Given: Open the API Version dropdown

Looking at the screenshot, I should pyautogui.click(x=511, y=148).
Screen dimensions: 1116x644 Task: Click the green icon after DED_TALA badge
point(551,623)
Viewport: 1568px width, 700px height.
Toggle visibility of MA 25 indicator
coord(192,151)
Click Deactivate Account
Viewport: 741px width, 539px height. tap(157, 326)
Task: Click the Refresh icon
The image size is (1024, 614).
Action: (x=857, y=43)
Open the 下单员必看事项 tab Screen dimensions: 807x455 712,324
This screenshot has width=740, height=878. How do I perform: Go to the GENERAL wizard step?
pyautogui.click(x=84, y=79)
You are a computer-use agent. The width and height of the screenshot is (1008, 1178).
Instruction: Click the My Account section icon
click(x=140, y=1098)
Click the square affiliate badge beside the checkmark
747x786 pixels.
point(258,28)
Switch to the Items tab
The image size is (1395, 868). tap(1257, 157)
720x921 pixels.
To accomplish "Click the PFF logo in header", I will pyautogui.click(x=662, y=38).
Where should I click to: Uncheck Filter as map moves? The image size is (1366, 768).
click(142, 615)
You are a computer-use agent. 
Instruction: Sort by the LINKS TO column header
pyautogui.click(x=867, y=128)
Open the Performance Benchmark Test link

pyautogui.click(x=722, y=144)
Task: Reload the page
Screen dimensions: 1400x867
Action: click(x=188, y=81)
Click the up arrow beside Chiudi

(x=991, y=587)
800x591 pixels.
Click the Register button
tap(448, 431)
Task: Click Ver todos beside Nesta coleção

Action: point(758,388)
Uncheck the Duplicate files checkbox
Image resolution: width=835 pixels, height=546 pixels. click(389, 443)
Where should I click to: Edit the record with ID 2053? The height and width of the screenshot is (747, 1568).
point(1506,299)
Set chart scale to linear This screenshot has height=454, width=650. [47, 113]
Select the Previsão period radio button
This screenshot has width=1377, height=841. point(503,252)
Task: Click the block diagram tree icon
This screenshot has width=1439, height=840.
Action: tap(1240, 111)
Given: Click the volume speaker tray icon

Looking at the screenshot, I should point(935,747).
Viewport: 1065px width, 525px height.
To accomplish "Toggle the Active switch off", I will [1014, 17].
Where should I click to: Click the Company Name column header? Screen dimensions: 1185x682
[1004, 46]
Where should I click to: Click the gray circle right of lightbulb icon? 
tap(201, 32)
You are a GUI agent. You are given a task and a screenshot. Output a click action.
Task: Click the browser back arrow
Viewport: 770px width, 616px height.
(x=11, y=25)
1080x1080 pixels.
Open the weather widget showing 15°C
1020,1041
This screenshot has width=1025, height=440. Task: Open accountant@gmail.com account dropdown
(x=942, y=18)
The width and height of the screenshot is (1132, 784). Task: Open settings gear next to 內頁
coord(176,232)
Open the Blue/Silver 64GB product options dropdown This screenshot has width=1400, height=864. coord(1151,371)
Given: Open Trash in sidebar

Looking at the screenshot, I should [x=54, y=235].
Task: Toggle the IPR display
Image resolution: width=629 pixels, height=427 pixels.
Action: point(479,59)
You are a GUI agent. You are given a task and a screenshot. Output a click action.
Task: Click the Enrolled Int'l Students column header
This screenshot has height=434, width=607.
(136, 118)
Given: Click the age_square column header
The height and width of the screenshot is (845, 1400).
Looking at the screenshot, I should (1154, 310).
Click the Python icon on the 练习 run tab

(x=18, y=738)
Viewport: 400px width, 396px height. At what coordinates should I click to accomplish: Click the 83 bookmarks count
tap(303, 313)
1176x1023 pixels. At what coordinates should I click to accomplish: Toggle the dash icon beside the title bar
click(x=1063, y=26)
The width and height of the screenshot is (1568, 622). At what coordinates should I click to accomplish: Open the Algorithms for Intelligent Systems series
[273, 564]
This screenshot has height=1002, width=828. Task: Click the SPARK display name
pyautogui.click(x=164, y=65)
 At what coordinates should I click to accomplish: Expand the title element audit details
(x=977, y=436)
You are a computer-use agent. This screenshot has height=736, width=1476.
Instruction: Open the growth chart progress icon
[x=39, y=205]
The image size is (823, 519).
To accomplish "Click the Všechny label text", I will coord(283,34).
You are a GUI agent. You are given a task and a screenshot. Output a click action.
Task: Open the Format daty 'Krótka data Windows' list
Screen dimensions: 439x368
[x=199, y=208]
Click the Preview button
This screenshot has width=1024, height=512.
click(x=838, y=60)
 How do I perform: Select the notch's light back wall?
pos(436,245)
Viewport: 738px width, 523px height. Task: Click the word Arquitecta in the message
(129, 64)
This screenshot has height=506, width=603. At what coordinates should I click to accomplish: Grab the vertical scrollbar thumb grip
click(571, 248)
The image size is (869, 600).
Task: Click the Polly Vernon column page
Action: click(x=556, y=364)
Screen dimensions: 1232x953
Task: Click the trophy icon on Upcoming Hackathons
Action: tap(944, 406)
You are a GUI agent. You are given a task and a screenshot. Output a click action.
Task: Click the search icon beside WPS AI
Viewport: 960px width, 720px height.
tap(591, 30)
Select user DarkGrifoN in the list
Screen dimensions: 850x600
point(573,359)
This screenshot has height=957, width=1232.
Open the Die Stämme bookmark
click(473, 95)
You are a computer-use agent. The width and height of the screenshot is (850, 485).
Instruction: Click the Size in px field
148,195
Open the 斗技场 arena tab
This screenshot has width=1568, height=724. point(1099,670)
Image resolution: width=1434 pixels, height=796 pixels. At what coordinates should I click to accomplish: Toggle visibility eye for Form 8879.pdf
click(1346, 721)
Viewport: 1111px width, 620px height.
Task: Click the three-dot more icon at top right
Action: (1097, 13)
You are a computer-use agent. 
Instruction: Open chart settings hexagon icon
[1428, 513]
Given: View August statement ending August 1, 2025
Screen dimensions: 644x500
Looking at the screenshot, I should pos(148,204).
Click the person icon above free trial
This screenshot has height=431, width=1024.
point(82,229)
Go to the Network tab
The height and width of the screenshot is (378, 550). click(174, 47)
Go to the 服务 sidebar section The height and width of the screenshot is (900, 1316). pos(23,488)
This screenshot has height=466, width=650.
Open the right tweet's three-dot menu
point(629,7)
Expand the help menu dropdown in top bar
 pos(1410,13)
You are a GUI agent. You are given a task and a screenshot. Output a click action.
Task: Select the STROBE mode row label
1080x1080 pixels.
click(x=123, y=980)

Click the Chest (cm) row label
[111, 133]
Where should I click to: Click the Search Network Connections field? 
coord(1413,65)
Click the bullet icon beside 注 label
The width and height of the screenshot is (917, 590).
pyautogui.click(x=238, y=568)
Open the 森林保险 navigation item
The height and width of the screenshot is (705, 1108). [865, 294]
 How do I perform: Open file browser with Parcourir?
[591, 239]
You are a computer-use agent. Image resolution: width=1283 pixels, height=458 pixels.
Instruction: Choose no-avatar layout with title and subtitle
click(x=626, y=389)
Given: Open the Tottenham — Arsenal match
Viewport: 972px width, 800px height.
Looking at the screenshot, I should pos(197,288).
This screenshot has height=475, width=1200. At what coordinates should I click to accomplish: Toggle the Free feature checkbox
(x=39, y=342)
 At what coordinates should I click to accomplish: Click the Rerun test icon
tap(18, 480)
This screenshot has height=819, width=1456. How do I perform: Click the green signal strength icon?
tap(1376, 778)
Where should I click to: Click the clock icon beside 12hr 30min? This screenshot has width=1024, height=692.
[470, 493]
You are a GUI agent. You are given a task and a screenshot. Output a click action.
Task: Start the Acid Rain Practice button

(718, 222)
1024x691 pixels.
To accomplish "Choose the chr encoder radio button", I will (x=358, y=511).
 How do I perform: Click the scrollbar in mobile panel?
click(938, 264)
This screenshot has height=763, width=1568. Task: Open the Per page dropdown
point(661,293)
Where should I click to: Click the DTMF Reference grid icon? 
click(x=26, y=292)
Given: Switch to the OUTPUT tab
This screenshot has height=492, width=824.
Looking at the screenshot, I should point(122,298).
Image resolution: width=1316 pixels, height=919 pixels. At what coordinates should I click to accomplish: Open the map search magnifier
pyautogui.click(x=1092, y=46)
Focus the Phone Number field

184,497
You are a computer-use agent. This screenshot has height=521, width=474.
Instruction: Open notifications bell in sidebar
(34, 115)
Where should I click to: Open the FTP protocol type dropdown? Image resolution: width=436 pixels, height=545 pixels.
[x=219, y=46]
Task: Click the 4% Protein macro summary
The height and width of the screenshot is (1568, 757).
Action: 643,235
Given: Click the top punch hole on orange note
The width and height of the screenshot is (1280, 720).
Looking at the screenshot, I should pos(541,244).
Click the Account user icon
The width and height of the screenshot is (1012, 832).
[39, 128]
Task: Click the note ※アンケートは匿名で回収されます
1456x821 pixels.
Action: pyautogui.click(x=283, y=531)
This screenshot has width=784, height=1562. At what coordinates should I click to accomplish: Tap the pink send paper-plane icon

•••

● ACTIVITY
Find the lines above that contain the word "user" and copy each one.

● EXPECTED OUTPUT
Select user DarkGrifoN in the list
Click the Account user icon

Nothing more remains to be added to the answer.